Ohnehin hält der Trend zu größeren Wohnflächen pro Kopf an. Standen im Jahr 1998 jedem Einwohner noch durchschnittlich 39 Quadratmeter zur Verfügung, so ist die Pro-Kopf-Wohnfläche mittlerweile auf 45 Quadratmeter angewachsen, wie das Bundesinstitut für Bevölkerungsforschung (BiB) ermittelt hat. „Die steigende Lebenserwartung und die verbesserte gesundheitliche Verfassung tragen dazu bei, dass Senioren immer länger in der Wohnung bleiben, in der einst die ganze Familie gelebt hat“, erklärt Christian Fiedler vom BiB.

"Umzugsprämie für ältere Menschen wenig hilfreich"

Der Vorschlag einer staatlichen Umzugsprämie für ältere Menschen sei wenig hilfreich, kritisiert der Vorsitzende des Landesseniorenrats Baden-Württemberg, Roland Sing. Kleinere Wohnungen in Ballungsräumen seien wegen der hohen Nachfrage im Verhältnis teurer als große, sagte Sing den Stuttgarter Nachrichten. Der 73-Jährige vertritt die Interessen von 2,7 Millionen über 60-Jährigen im Südwesten.

Der Vorsitzende des Immobilienverbands Deutschland (IVD) West, Ralph Pass, spricht gar von einem „absurden Vorschlag“. Gerade in Großstädten wie Köln herrsche ein akuter Mangel an bezahlbaren, barrierefreien Ein- und Zwei-Zimmer-Wohnungen.
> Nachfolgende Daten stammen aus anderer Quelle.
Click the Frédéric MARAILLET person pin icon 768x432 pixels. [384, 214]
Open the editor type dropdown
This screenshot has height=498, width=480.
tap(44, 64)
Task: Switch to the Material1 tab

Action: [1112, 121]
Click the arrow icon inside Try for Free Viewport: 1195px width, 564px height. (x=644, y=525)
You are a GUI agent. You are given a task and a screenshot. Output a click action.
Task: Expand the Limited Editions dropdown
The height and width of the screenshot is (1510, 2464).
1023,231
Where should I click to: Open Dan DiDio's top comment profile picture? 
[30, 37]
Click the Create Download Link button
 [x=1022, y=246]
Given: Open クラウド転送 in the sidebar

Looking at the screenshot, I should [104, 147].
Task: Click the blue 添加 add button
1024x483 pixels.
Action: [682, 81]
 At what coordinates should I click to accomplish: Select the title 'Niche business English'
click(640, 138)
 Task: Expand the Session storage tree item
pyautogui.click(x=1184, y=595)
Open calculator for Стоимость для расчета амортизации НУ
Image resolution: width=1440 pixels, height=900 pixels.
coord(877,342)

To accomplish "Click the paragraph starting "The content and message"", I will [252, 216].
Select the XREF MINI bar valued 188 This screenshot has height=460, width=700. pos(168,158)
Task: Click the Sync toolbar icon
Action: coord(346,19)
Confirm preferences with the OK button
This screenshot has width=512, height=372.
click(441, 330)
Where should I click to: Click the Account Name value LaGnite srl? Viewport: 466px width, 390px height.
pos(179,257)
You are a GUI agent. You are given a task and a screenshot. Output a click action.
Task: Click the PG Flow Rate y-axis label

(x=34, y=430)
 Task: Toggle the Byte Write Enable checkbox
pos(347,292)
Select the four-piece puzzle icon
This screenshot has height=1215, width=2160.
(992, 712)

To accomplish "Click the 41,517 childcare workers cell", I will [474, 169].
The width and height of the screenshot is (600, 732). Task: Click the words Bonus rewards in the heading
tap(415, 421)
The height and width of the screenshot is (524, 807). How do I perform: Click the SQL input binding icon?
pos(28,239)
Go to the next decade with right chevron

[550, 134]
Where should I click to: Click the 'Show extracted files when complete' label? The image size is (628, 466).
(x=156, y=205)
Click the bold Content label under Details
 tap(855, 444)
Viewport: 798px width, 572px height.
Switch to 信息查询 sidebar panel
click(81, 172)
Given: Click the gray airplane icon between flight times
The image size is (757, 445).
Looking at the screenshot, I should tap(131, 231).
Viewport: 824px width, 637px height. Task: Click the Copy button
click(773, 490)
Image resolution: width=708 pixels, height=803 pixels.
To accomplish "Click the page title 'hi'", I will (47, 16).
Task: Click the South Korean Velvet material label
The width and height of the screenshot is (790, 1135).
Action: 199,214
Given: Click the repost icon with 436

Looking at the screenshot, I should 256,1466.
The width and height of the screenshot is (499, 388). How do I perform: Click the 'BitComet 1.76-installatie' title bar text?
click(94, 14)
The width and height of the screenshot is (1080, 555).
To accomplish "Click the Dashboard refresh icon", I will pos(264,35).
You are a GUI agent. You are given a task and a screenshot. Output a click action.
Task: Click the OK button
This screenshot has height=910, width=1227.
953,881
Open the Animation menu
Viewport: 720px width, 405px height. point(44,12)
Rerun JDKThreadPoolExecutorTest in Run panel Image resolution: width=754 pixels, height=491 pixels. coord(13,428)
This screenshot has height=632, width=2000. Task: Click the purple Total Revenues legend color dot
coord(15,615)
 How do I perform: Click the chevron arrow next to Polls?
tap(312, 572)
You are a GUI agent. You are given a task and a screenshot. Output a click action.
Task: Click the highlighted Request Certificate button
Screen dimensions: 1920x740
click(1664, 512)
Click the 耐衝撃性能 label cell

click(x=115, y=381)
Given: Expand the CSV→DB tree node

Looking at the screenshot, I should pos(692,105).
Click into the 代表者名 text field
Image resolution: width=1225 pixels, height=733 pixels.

Bundesbauministerin Barbara Hendricks (SPD) reagierte ablehnend auf den Vorschlag der IG Bau: Zwar gebe es zu wenig bezahlbaren Wohnraum für Familien mit Kindern. „Ich halte diesen Vorschlag aber nicht für geeignet, dieses Problem zu lösen.“ Besser sei es, Wohnungen altersgerecht umzubauen. Ihr Ministerium verfolge mit dem Programm „Altersgerechtes Umbauen“ das Ziel, „älteren Menschen einen möglichst langen Verbleib in der vertrauten Wohnumgebung zu ermöglichen“. Hierdurch könnten Kosten für Sozial- und Pflegekassen „in erheblichem Umfang“ eingespart werden.

Auch der baden-württembergische Wirtschaftsminister Nils Schmid (SPD) hält nichts von einem Prämienmodell. Es sei ein wichtiges Ziel der Landesregierung, für mehr bezahlbaren Wohnraum zu sorgen, betonte Schmid. „Deshalb setzen wir auf unsere Landesprogramme zur Wohnraumförderung, die wir für die beiden kommenden Jahre noch einmal deutlich aufgestockt haben. Davon profitieren gerade auch Familien mit Kindern.“

Um Wohnungsleerstände zu vermeiden hat die Stadt Stuttgart erst Mitte Januar eine gemeinsame Kampagne mit dem Interessenverband Haus und Grund gestartet. In einem Faltblatt, das allen Stuttgarter Immobilienbesitzern mit dem Grundsteuerbescheid sowie den 20 000 Mitgliedern des Haus- und Grundbesitzervereins zugesandt wurde, beschreibt Oberbürgermeister Fritz Kuhn (Grüne) den Mangel an bezahlbarem Wohnraum in der Landeshauptstadt.

„Der Mangel trifft insbesondere Familien mit Kindern“, schreibt Kuhn. „Wir müssen jede Möglichkeit ausschöpfen und Leerstand verringern.“ Die Stadt selbst bietet Hilfe bei der Vermietung oder der Umwandlung von leerstehenden Büros in Wohnraum.